━━━ Document segment

Surgical procedure and sample preparation
All procedures involving laboratory animals were performed according to the National Institutes of Health Guiding Principles in the Care and Use of Animals. The surgical procedure was performed under general anesthesia induced by intraperitoneal (i.p.) xylazine (10 mg/kg; Bayer, Istanbul, Turkey) and ketamine hydrochloride (60 mg/kg; Parke-Davis, Istanbul, Turkey). A longitudinal incision was made on the midline of the back, exposing the paravertebral muscles. These muscles were dissected away, exposing the T5-T8 vertebrae. We used the clip compression model described by Tator and Fehlings.7 The spinal cord was exposed via a 4-level T5-T8 laminectomy, and SCI was produced by extradural compression of the spinal cord for one minute using an aneurysm clip (standard aneurysm clip, FE751; Aesculap, Tuttlingen, Germany) with a closing force of 24 g. After surgery, 1.0 mL of saline was administered subcutaneously to replace the blood volume lost during the surgery. After the surgical and traumatic interventions, the surgical wound was closed in layers with silk sutures. During recovery from anesthesia, the rats were placed on a warm heating pad and covered with a warm towel. The animals were housed in a group at an ambient temperature of 24 ± 1°C with a 12-hour light-dark cycle for a survival period of 24 hours. The animals were allowed free access to water and food ad libitum. After surgery, the bladders of the animals were manually voided. All the animals were anesthetized with the above-mentioned agents at 24 hours post-trauma, and their spinal cords (2 cm) were immediately extracted without any damage.
Experimental groups
Fifty-two rats were randomly allocated into the following groups and subgroups: Control: control rats (n = 18) underwent laminectomy, and non-traumatic spinal cord samples were obtained soon after surgery. Trauma: SCI + saline rats (n = 18) were subjected to SCI and received a single i.p. dose of one mL/kg saline. Traumatic spinal cord samples were obtained one (n = 6), 6 (n = 6), and 24 hours (n = 6) after surgery. Anakinra: SCI + Anakinra rats (n = 18) were subjected to SCI and received a single i.p. dose (100 mg/kg) of Anakinra (Anakinra, Swedish Orphan Biovitrum AB, Stockholm, Sweden) immediately following SCI. Traumatic spinal cord samples were obtained one (n = 6), 6 (n = 6), and 24 hours (n = 6) after surgery.
Cytokine assay
Double-antibody sandwich enzyme-linked immunosorbent assays (R & D systems, Minneapolis, MN, USA) were applied for determining the serum and tissue concentrations of IL-1β according to the manufacturer’s instructions.

━━━━━━
━━━ Extracted information

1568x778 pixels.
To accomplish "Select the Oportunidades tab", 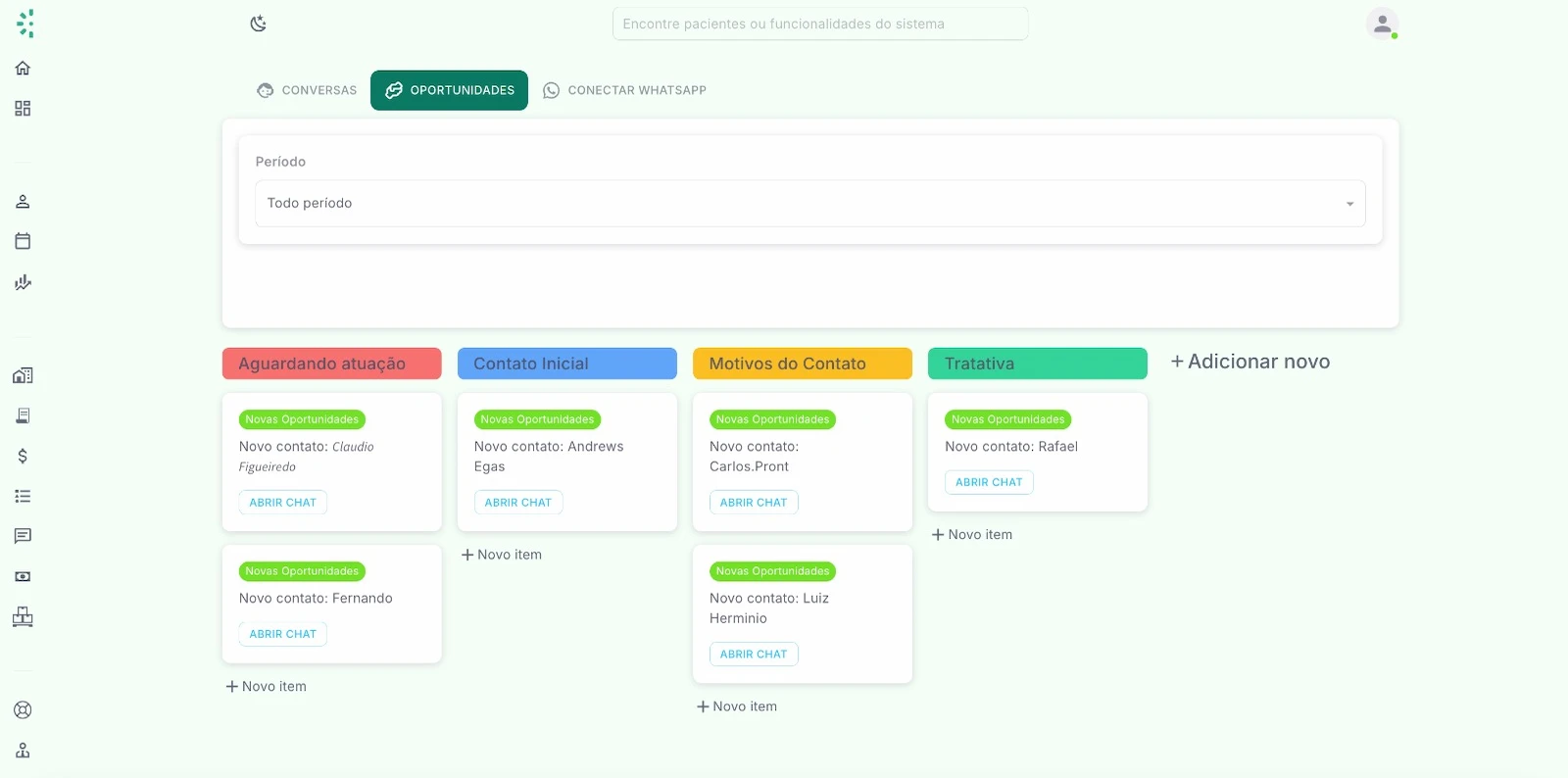I will point(449,90).
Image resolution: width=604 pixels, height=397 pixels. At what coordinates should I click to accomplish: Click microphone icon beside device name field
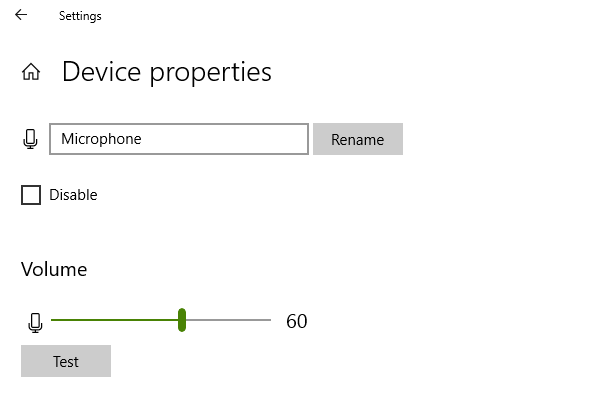(x=30, y=139)
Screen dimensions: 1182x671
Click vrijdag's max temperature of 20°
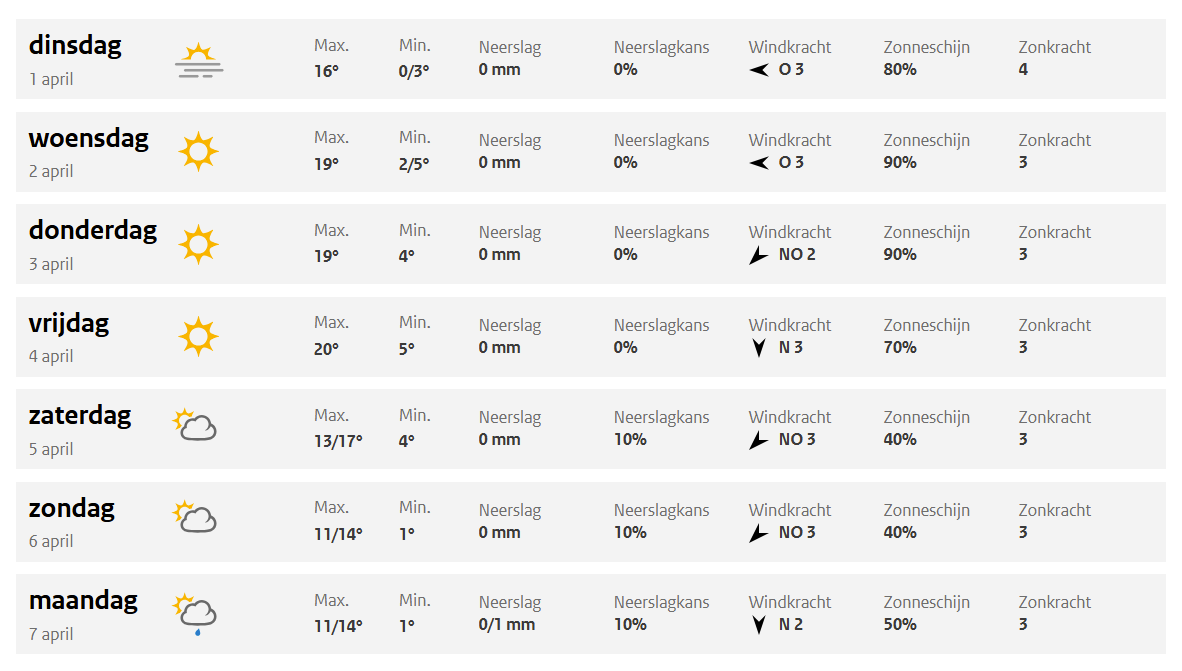pos(326,348)
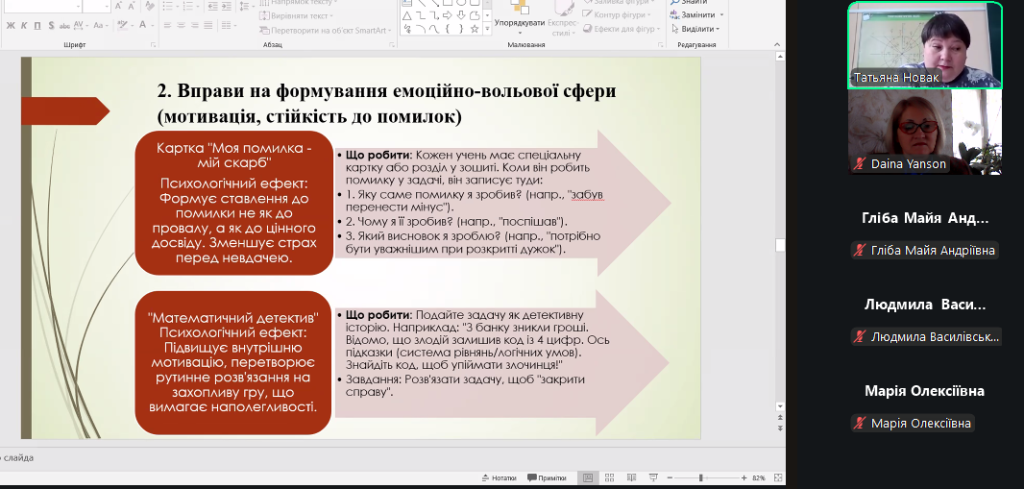Open the Примітки comments pane

(x=546, y=478)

━━━━━━

_Exercise 1_.
Answer these questions about the methods passage above the entries:
(a) What closing force did the aneurysm clip have?
(b) What dose of Anakinra did the SCI + Anakinra rats receive?
(c) At what ambient temperature were the animals housed?
_Exercise 2_. Reproduce word for word the part of the methods passage that begins with the words containing "Cytokine assay" and ends with "the manufacturer’s instructions.".

_Written solution 1_.
(a) 24 g
(b) A single i.p. dose of 100 mg/kg
(c) 24 ± 1°C

_Written solution 2_.
Cytokine assay
Double-antibody sandwich enzyme-linked immunosorbent assays (R & D systems, Minneapolis, MN, USA) were applied for determining the serum and tissue concentrations of IL-1β according to the manufacturer’s instructions.